▸ **Supplied material**:

===

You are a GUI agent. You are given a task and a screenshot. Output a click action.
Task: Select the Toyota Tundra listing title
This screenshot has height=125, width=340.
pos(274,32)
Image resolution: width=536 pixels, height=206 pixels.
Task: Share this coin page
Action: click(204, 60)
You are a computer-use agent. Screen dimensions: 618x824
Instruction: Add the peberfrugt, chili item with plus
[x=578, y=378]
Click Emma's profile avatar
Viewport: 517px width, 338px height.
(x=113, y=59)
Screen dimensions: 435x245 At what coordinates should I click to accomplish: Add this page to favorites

===

▸ **Task statement**: Can you render all the lines above as a numbered list, leaving out any blank lines?

▸ **Answer for the task**:
1. You are a GUI agent. You are given a task and a screenshot. Output a click action.
2. Task: Select the Toyota Tundra listing title
3. This screenshot has height=125, width=340.
4. pos(274,32)
5. Image resolution: width=536 pixels, height=206 pixels.
6. Task: Share this coin page
7. Action: click(204, 60)
8. You are a computer-use agent. Screen dimensions: 618x824
9. Instruction: Add the peberfrugt, chili item with plus
10. [x=578, y=378]
11. Click Emma's profile avatar
12. Viewport: 517px width, 338px height.
13. (x=113, y=59)
14. Screen dimensions: 435x245 At what coordinates should I click to accomplish: Add this page to favorites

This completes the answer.